ACTIVITY: Write out all of the entries exactly, please.

*** Opening PROVIDED RECORDS ***

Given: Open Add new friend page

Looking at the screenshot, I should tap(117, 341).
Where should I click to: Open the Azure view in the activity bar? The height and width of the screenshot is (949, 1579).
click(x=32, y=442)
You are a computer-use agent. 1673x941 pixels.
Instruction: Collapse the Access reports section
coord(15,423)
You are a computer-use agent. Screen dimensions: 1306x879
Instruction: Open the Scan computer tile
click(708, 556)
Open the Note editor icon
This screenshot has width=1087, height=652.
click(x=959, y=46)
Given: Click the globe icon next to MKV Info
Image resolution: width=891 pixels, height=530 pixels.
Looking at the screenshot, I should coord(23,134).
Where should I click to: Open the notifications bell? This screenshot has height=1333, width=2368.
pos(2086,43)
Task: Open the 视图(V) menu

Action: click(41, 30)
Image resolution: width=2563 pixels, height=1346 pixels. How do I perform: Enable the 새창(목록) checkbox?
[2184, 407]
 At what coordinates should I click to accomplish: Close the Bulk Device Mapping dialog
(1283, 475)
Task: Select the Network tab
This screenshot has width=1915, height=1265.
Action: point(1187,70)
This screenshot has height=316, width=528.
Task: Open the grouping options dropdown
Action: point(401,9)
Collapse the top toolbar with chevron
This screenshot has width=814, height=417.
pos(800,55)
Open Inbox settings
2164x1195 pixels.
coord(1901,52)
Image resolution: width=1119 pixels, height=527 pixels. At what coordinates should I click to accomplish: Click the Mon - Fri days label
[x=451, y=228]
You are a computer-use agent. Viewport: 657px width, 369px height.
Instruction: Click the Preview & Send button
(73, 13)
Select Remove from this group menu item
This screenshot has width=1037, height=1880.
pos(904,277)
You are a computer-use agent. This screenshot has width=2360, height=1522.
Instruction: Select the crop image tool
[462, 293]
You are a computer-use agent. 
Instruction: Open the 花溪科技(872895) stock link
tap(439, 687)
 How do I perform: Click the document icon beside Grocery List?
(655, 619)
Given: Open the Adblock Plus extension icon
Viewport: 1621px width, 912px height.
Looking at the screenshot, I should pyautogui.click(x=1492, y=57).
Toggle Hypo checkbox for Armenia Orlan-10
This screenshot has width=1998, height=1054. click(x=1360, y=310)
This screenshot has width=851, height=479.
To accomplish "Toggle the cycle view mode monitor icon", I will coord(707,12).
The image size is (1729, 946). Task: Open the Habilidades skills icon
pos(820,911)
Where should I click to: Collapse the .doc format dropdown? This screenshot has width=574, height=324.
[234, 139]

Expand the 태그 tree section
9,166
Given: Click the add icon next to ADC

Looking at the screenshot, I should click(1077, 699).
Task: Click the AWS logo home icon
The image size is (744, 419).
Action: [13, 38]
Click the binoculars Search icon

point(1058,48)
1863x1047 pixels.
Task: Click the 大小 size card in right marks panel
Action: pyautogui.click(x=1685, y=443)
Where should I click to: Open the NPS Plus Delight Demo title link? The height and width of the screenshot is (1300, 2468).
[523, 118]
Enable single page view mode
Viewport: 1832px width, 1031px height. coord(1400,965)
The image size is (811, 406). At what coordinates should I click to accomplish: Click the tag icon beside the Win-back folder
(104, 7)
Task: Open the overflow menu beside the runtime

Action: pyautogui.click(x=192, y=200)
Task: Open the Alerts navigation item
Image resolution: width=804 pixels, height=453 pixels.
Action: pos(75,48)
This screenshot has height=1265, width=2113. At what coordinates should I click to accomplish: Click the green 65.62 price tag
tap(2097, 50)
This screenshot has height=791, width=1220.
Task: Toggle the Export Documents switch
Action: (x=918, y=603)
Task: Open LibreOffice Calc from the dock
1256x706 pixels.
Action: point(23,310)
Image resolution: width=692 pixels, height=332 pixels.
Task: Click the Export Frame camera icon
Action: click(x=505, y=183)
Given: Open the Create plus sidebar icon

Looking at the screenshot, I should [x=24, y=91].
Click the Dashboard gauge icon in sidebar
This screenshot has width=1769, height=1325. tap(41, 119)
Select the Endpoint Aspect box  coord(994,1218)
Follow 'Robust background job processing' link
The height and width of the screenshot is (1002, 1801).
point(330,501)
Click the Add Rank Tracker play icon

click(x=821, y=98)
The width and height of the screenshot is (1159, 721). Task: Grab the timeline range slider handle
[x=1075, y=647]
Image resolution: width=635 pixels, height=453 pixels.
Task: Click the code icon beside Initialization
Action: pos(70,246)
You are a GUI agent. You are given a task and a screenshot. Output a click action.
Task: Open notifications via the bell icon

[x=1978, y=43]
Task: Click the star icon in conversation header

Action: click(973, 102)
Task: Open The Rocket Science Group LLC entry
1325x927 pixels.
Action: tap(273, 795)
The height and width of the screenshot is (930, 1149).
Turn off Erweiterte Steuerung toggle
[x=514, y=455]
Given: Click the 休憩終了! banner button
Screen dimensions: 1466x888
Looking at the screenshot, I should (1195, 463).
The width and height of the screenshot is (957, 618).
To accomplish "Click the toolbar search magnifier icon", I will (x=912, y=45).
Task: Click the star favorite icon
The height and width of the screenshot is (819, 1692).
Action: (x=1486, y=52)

*** Closing PROVIDED RECORDS ***

WRITTEN ANSWER:
Given: Open Add new friend page

Looking at the screenshot, I should tap(117, 341).
Where should I click to: Open the Azure view in the activity bar? The height and width of the screenshot is (949, 1579).
click(x=32, y=442)
You are a computer-use agent. 1673x941 pixels.
Instruction: Collapse the Access reports section
coord(15,423)
You are a computer-use agent. Screen dimensions: 1306x879
Instruction: Open the Scan computer tile
click(708, 556)
Open the Note editor icon
This screenshot has width=1087, height=652.
click(x=959, y=46)
Given: Click the globe icon next to MKV Info
Image resolution: width=891 pixels, height=530 pixels.
Looking at the screenshot, I should coord(23,134).
Where should I click to: Open the notifications bell? This screenshot has height=1333, width=2368.
pos(2086,43)
Task: Open the 视图(V) menu

Action: click(41, 30)
Image resolution: width=2563 pixels, height=1346 pixels. How do I perform: Enable the 새창(목록) checkbox?
[2184, 407]
 At what coordinates should I click to accomplish: Close the Bulk Device Mapping dialog
(1283, 475)
Task: Select the Network tab
This screenshot has width=1915, height=1265.
Action: point(1187,70)
This screenshot has height=316, width=528.
Task: Open the grouping options dropdown
Action: point(401,9)
Collapse the top toolbar with chevron
This screenshot has width=814, height=417.
pos(800,55)
Open Inbox settings
2164x1195 pixels.
coord(1901,52)
Image resolution: width=1119 pixels, height=527 pixels. At what coordinates should I click to accomplish: Click the Mon - Fri days label
[x=451, y=228]
You are a computer-use agent. Viewport: 657px width, 369px height.
Instruction: Click the Preview & Send button
(73, 13)
Select Remove from this group menu item
This screenshot has width=1037, height=1880.
pos(904,277)
You are a computer-use agent. This screenshot has width=2360, height=1522.
Instruction: Select the crop image tool
[462, 293]
You are a computer-use agent. 
Instruction: Open the 花溪科技(872895) stock link
tap(439, 687)
 How do I perform: Click the document icon beside Grocery List?
(655, 619)
Given: Open the Adblock Plus extension icon
Viewport: 1621px width, 912px height.
Looking at the screenshot, I should pyautogui.click(x=1492, y=57).
Toggle Hypo checkbox for Armenia Orlan-10
This screenshot has width=1998, height=1054. click(x=1360, y=310)
This screenshot has width=851, height=479.
To accomplish "Toggle the cycle view mode monitor icon", I will coord(707,12).
The image size is (1729, 946). Task: Open the Habilidades skills icon
pos(820,911)
Where should I click to: Collapse the .doc format dropdown? This screenshot has width=574, height=324.
[234, 139]

Expand the 태그 tree section
9,166
Given: Click the add icon next to ADC

Looking at the screenshot, I should click(1077, 699).
Task: Click the AWS logo home icon
The image size is (744, 419).
Action: [13, 38]
Click the binoculars Search icon

point(1058,48)
1863x1047 pixels.
Task: Click the 大小 size card in right marks panel
Action: pyautogui.click(x=1685, y=443)
Where should I click to: Open the NPS Plus Delight Demo title link? The height and width of the screenshot is (1300, 2468).
[523, 118]
Enable single page view mode
Viewport: 1832px width, 1031px height. coord(1400,965)
The image size is (811, 406). At what coordinates should I click to accomplish: Click the tag icon beside the Win-back folder
(104, 7)
Task: Open the overflow menu beside the runtime

Action: pyautogui.click(x=192, y=200)
Task: Open the Alerts navigation item
Image resolution: width=804 pixels, height=453 pixels.
Action: pos(75,48)
This screenshot has height=1265, width=2113. At what coordinates should I click to accomplish: Click the green 65.62 price tag
tap(2097, 50)
This screenshot has height=791, width=1220.
Task: Toggle the Export Documents switch
Action: (x=918, y=603)
Task: Open LibreOffice Calc from the dock
1256x706 pixels.
Action: point(23,310)
Image resolution: width=692 pixels, height=332 pixels.
Task: Click the Export Frame camera icon
Action: click(x=505, y=183)
Given: Open the Create plus sidebar icon

Looking at the screenshot, I should [x=24, y=91].
Click the Dashboard gauge icon in sidebar
This screenshot has width=1769, height=1325. tap(41, 119)
Select the Endpoint Aspect box  coord(994,1218)
Follow 'Robust background job processing' link
The height and width of the screenshot is (1002, 1801).
point(330,501)
Click the Add Rank Tracker play icon

click(x=821, y=98)
The width and height of the screenshot is (1159, 721). Task: Grab the timeline range slider handle
[x=1075, y=647]
Image resolution: width=635 pixels, height=453 pixels.
Task: Click the code icon beside Initialization
Action: pos(70,246)
You are a GUI agent. You are given a task and a screenshot. Output a click action.
Task: Open notifications via the bell icon

[x=1978, y=43]
Task: Click the star icon in conversation header

Action: click(973, 102)
Task: Open The Rocket Science Group LLC entry
1325x927 pixels.
Action: tap(273, 795)
The height and width of the screenshot is (930, 1149).
Turn off Erweiterte Steuerung toggle
[x=514, y=455]
Given: Click the 休憩終了! banner button
Screen dimensions: 1466x888
Looking at the screenshot, I should (1195, 463).
The width and height of the screenshot is (957, 618).
To accomplish "Click the toolbar search magnifier icon", I will (x=912, y=45).
Task: Click the star favorite icon
The height and width of the screenshot is (819, 1692).
Action: (x=1486, y=52)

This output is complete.